=== Begin Enclosure ===

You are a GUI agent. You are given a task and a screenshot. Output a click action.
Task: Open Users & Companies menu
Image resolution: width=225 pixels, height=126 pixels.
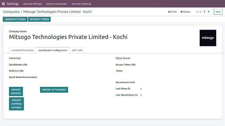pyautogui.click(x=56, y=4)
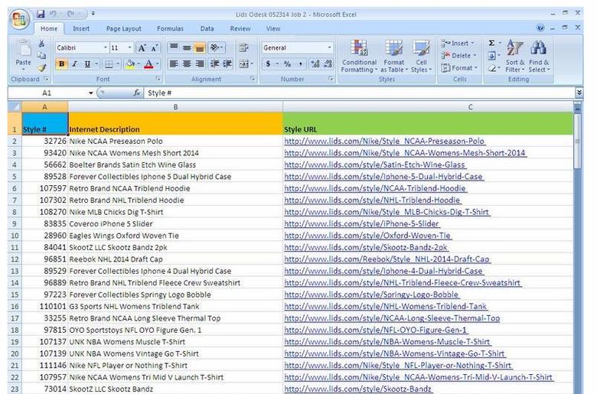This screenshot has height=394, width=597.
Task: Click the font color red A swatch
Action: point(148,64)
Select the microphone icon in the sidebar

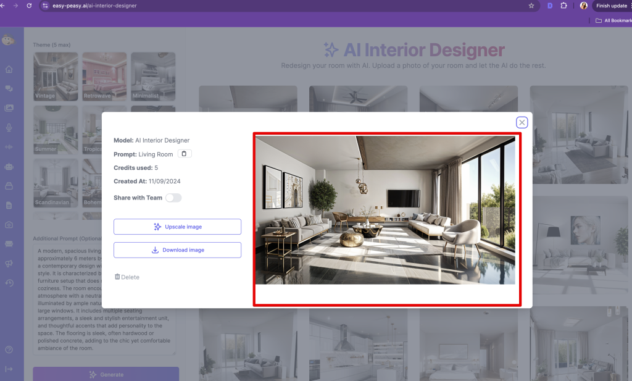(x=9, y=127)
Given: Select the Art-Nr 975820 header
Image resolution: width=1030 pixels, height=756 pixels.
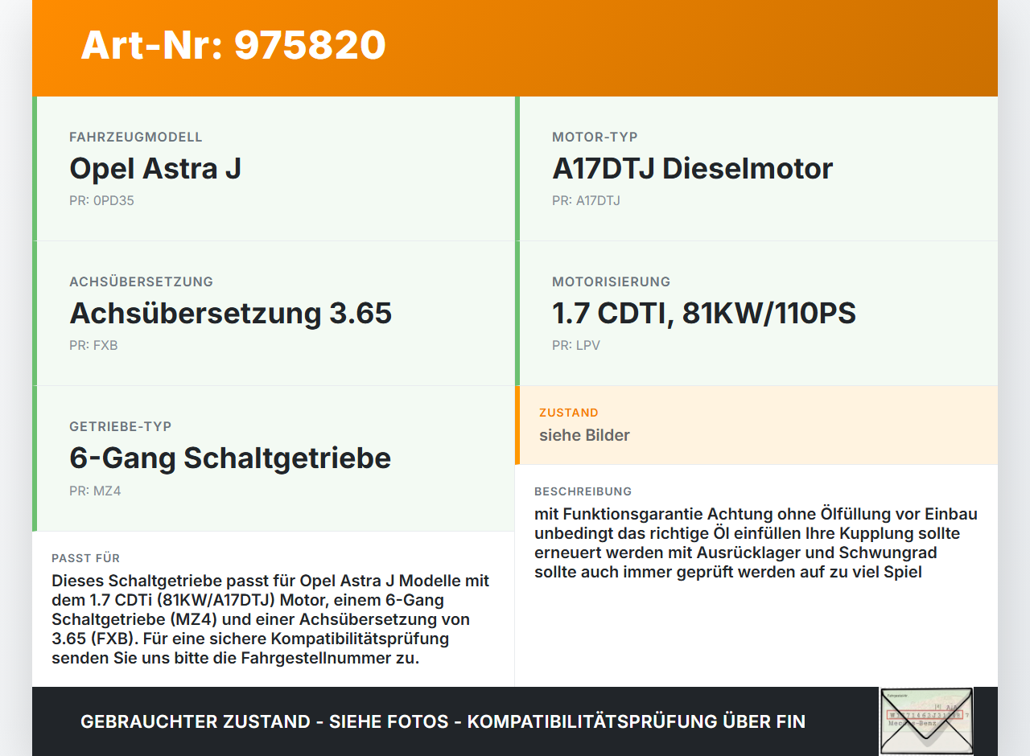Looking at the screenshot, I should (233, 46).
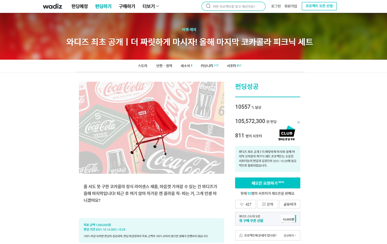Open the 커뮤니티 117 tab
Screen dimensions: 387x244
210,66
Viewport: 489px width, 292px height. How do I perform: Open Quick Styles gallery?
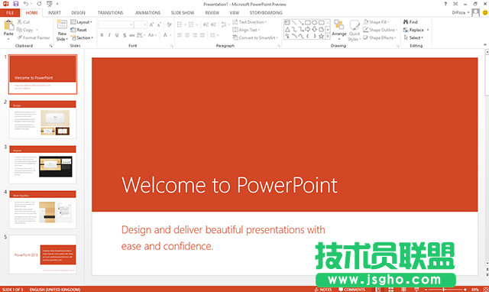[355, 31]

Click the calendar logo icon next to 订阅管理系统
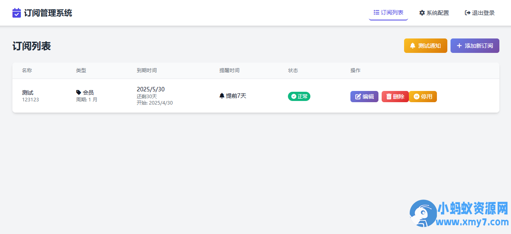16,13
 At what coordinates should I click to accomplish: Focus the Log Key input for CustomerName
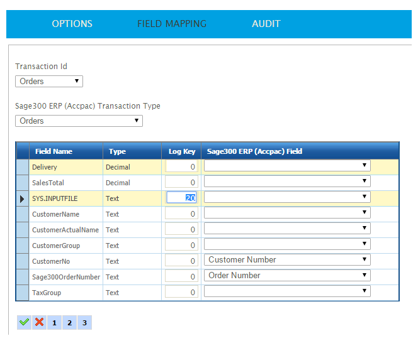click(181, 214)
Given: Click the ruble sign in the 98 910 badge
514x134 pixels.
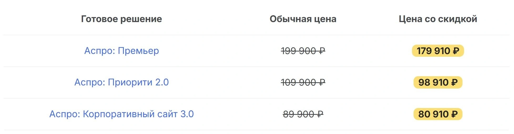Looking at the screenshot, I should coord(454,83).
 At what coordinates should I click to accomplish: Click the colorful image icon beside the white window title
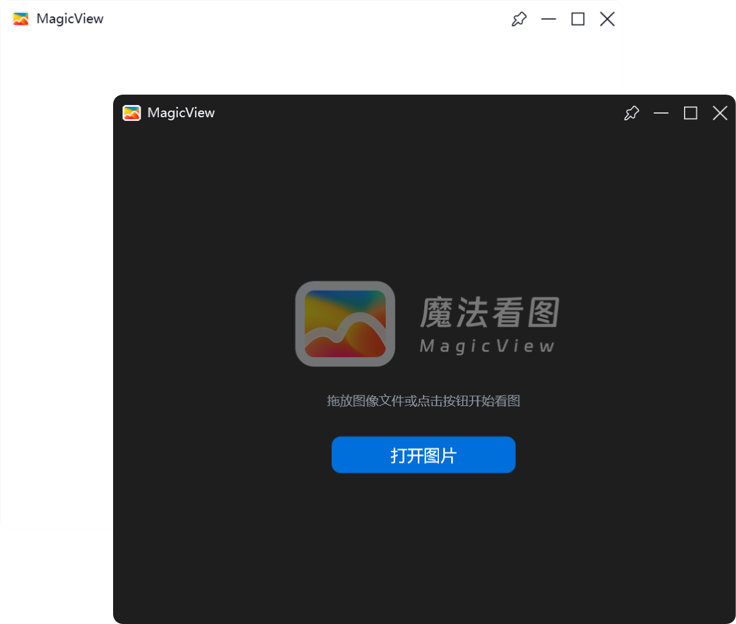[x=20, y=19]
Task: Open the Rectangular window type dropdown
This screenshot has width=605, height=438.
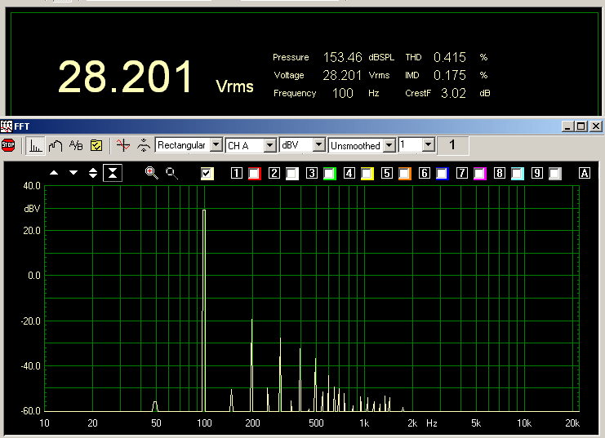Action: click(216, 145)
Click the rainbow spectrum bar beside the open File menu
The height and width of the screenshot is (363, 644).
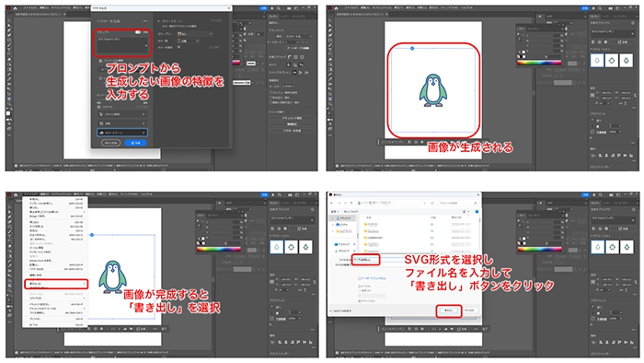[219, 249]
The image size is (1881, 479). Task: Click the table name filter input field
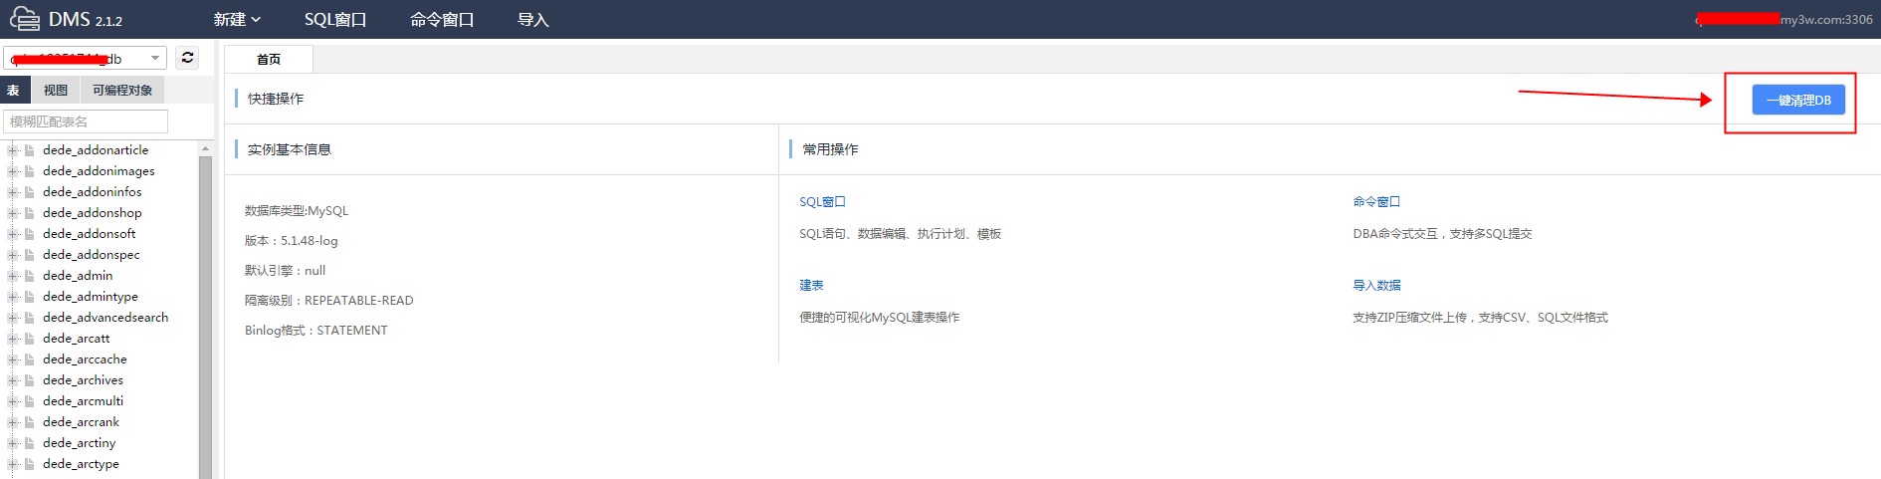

=== End Enclosure ===

* [What is being asked] Without including the pictures, return each record above exactly as it stands.

* [Output]
You are a GUI agent. You are given a task and a screenshot. Output a click action.
Task: Open Users & Companies menu
Image resolution: width=225 pixels, height=126 pixels.
pyautogui.click(x=56, y=4)
This screenshot has height=394, width=597.
Task: Click the font color red A swatch
Action: point(148,64)
Select the microphone icon in the sidebar

(x=9, y=127)
Given: Select the Art-Nr 975820 header
Image resolution: width=1030 pixels, height=756 pixels.
Looking at the screenshot, I should (233, 46).
Open the 커뮤니티 117 tab
Screen dimensions: 387x244
210,66
Viewport: 489px width, 292px height. How do I perform: Open Quick Styles gallery?
[355, 31]

Click the calendar logo icon next to 订阅管理系统
16,13
 At what coordinates should I click to accomplish: Focus the Log Key input for CustomerName
click(181, 214)
Given: Click the ruble sign in the 98 910 badge
514x134 pixels.
Looking at the screenshot, I should coord(454,83).
 At what coordinates should I click to accomplish: Click the colorful image icon beside the white window title
[x=20, y=19]
Task: Open the Rectangular window type dropdown
This screenshot has width=605, height=438.
Action: click(216, 145)
Click the rainbow spectrum bar beside the open File menu
The height and width of the screenshot is (363, 644).
[219, 249]
The image size is (1881, 479). Task: Click the table name filter input field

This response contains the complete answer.